WORK ITEM.
Please show every line from the entries that carries the word "selector".

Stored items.
★ ★ ★

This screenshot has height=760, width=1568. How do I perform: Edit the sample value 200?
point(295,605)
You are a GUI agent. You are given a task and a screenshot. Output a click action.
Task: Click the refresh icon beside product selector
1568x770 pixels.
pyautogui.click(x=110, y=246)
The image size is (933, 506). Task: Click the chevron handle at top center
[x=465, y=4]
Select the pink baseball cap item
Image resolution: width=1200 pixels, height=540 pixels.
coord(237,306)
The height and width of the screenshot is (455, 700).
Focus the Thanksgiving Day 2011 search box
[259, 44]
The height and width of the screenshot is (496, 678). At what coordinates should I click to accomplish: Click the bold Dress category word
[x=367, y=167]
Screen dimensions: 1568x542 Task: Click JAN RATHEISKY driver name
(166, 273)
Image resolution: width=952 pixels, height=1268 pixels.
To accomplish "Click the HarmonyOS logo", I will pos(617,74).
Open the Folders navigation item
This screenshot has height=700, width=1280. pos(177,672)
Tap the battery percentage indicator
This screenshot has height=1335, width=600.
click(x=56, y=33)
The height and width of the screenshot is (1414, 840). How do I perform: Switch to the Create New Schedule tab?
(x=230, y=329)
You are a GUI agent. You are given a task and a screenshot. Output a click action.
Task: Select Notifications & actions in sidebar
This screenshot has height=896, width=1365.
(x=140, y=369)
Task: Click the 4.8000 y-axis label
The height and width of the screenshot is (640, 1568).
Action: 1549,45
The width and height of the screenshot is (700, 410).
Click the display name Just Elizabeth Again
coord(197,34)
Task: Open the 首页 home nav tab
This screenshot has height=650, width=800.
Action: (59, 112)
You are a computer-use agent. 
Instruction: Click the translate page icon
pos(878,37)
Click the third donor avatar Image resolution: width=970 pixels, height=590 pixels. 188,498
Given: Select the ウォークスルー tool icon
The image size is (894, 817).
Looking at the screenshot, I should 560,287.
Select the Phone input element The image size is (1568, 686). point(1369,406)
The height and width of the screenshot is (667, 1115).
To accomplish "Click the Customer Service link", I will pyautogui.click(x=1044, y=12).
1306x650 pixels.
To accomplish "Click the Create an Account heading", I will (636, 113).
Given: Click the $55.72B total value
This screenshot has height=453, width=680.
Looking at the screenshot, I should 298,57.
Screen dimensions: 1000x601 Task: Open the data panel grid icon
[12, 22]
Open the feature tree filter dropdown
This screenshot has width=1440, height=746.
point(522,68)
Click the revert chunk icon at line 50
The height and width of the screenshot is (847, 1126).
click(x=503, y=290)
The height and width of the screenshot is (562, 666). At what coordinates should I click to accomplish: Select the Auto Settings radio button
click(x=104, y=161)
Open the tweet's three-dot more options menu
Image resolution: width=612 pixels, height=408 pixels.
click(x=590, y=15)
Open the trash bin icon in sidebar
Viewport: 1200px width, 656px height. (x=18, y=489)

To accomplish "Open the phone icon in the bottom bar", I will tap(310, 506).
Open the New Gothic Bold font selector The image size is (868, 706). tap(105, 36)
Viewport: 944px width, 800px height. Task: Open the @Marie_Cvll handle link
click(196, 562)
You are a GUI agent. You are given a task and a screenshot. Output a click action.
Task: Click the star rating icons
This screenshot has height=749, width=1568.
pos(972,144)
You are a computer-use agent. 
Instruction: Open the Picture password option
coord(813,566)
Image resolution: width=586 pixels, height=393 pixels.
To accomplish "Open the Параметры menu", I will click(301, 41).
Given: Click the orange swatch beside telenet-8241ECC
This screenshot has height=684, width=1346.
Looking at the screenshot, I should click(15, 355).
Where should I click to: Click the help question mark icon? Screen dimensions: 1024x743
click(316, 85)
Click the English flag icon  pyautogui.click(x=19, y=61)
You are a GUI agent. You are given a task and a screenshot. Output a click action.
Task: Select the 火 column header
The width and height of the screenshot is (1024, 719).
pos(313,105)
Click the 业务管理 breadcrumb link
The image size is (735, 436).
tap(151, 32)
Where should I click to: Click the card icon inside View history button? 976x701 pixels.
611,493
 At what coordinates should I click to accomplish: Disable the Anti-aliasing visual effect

★ ★ ★

EXERCISE OUTPUT.
Task: Click the refresh icon beside product selector
Open the New Gothic Bold font selector The image size is (868, 706). tap(105, 36)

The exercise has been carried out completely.